Amundi | München, 18.08.2022
Vincent Mortier, Group CIO Amundi und Matteo Germano, Deputy Group CIO Amundi, haben auch für den August ihre Gedanken zu den Entwicklungen an den Märkten im aktuellen Amundi Global Investment Views Research Paper zusammengetragen. Wir haben die Kernaussagen für Sie übersetzt und wünschen Ihnen eine aufschlussreiche Lektüre.
Die erste Sequenz des doppelten Bärenmarktes (bei Aktien und langfristigen Anleihen), mit der Anpassung an das Ende der lockeren Geldpolitik und die steigende Inflation, ist aus unserer Sicht fast abgeschlossen. Jetzt hat sich das Narrativ geändert, und es steht nach unserer Auffassung eher die Verlangsamung des Wachstums im Fokus als die Angst vor Inflation. Drei wichtige Themen sollte man nach unserer Auffassung beobachten:
- Geringeres Wachstum, hohe Inflation
Die entwickelten Märkte befinden sich offenbar in einem Stagflationsszenario mit Divergenzen und möglichen Auswirkungen der Gasrationierung auf das europäische BIP-Wachstum. - Möglicherweise sinkende Gewinnerwartungen
Die derzeitigen Marktpreise erscheinen immer noch kohärent mit einer Rückkehr zu einem normalen Inflationsregime und preisen eine Gewinnrezession anscheinend nicht vollständig ein. In einer „Kapitulationsphase“ sollten die Märkte mit dem Schlimmsten rechnen, entweder mit einem stärkeren Gewinnrückgang oder niedrigeren Preisen, oder beidem, aber wir sind nicht der Auffassung, dass wir schon so weit sind. - Dollar-Rallye: Spielraum für eine Fortsetzung
Da sich an der Haltung der US-Notenbank Fed vermutlich nichts ändert, sehen wir Abwärtsrisiken für unsere EUR/USD-Ziele zum Jahresende, wobei ein mögliches Abwärtsniveau bei 0,94 liegt, während das Sechsmonatsziel bei der Parität bleibt. Eine Rezession bzw. eine höhere Rezessionswahrscheinlichkeit wäre positiv für den US-Dollar, solange die Fed ihre restriktive Haltung beibehält.

> Ziel der Übung: Schreiben Sie den Abschnitt des Marktkommentars zwischen „Amundi | München, 18.08.2022“ und „eine aufschlussreiche Lektüre.“, beide eingeschlossen, neu und setzen Sie dabei „September“ an die Stelle von „August“. Die nachstehenden Zeilen stehen in keinem Zusammenhang mit dem Marktkommentar.

> Bereitgestelltes Material:

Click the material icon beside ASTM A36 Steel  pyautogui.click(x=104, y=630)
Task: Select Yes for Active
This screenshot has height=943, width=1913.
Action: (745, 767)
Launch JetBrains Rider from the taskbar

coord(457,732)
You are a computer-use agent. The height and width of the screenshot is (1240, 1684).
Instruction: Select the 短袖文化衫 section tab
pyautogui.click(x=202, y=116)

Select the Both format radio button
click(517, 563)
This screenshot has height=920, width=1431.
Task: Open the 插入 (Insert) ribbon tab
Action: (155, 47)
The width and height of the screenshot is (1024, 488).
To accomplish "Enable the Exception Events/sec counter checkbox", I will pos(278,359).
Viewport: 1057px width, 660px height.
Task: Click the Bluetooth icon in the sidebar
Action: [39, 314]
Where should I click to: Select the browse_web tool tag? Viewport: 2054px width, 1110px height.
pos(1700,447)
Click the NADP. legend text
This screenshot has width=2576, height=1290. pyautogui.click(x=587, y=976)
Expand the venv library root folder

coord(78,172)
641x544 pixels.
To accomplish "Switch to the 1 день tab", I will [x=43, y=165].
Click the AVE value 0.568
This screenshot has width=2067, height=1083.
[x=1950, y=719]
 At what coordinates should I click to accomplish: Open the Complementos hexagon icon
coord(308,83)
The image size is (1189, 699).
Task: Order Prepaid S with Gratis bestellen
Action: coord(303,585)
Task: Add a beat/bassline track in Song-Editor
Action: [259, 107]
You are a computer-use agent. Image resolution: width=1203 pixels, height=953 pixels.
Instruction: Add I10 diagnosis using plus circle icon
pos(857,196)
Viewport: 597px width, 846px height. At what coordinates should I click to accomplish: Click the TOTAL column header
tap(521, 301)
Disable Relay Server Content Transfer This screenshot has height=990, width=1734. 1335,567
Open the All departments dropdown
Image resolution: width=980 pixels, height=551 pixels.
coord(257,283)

> Antwort zur Aufgabe:
Amundi | München, 18.08.2022
Vincent Mortier, Group CIO Amundi und Matteo Germano, Deputy Group CIO Amundi, haben auch für den September ihre Gedanken zu den Entwicklungen an den Märkten im aktuellen Amundi Global Investment Views Research Paper zusammengetragen. Wir haben die Kernaussagen für Sie übersetzt und wünschen Ihnen eine aufschlussreiche Lektüre.